Collected data entries
--- START ---

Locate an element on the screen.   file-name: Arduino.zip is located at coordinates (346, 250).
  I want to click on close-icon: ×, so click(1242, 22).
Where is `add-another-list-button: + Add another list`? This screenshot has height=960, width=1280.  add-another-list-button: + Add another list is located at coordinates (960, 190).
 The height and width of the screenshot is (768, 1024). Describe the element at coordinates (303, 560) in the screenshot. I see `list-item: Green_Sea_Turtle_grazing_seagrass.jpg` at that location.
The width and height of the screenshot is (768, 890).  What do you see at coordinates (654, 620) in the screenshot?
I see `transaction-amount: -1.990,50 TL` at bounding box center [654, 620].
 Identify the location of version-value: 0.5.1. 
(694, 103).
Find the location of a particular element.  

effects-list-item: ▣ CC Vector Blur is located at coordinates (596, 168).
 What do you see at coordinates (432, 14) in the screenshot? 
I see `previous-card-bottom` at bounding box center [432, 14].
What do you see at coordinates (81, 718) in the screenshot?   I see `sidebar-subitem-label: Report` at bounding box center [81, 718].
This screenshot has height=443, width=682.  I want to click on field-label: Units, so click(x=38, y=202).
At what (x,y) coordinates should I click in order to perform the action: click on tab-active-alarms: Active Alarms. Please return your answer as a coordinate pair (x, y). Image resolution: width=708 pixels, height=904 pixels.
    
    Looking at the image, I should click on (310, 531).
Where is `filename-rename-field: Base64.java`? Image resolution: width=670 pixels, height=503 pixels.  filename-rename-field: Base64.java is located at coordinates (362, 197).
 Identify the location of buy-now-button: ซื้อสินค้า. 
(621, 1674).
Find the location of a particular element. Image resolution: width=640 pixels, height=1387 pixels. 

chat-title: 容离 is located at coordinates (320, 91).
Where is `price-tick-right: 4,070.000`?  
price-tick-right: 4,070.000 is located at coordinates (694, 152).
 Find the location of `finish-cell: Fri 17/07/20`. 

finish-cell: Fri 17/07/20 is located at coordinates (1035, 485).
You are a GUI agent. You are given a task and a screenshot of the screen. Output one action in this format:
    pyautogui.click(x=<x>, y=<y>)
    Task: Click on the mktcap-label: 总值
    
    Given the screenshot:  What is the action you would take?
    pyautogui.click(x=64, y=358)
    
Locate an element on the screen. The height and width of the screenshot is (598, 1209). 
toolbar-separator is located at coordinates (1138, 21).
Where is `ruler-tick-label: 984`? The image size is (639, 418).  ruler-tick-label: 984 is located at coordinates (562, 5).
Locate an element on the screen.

--- END ---

*WORK INSTRUCTIONS:*
Copy out the lines of the data above word for word, from the first line of the data through the line that contains "Looking at the", with both of those lines included.

*ANSWER BOX:*
Locate an element on the screen.   file-name: Arduino.zip is located at coordinates (346, 250).
  I want to click on close-icon: ×, so click(1242, 22).
Where is `add-another-list-button: + Add another list`? This screenshot has height=960, width=1280.  add-another-list-button: + Add another list is located at coordinates (960, 190).
 The height and width of the screenshot is (768, 1024). Describe the element at coordinates (303, 560) in the screenshot. I see `list-item: Green_Sea_Turtle_grazing_seagrass.jpg` at that location.
The width and height of the screenshot is (768, 890).  What do you see at coordinates (654, 620) in the screenshot?
I see `transaction-amount: -1.990,50 TL` at bounding box center [654, 620].
 Identify the location of version-value: 0.5.1. 
(694, 103).
Find the location of a particular element.  

effects-list-item: ▣ CC Vector Blur is located at coordinates (596, 168).
 What do you see at coordinates (432, 14) in the screenshot? 
I see `previous-card-bottom` at bounding box center [432, 14].
What do you see at coordinates (81, 718) in the screenshot?   I see `sidebar-subitem-label: Report` at bounding box center [81, 718].
This screenshot has height=443, width=682.  I want to click on field-label: Units, so click(x=38, y=202).
At what (x,y) coordinates should I click in order to perform the action: click on tab-active-alarms: Active Alarms. Please return your answer as a coordinate pair (x, y). Image resolution: width=708 pixels, height=904 pixels.
    
    Looking at the image, I should click on (310, 531).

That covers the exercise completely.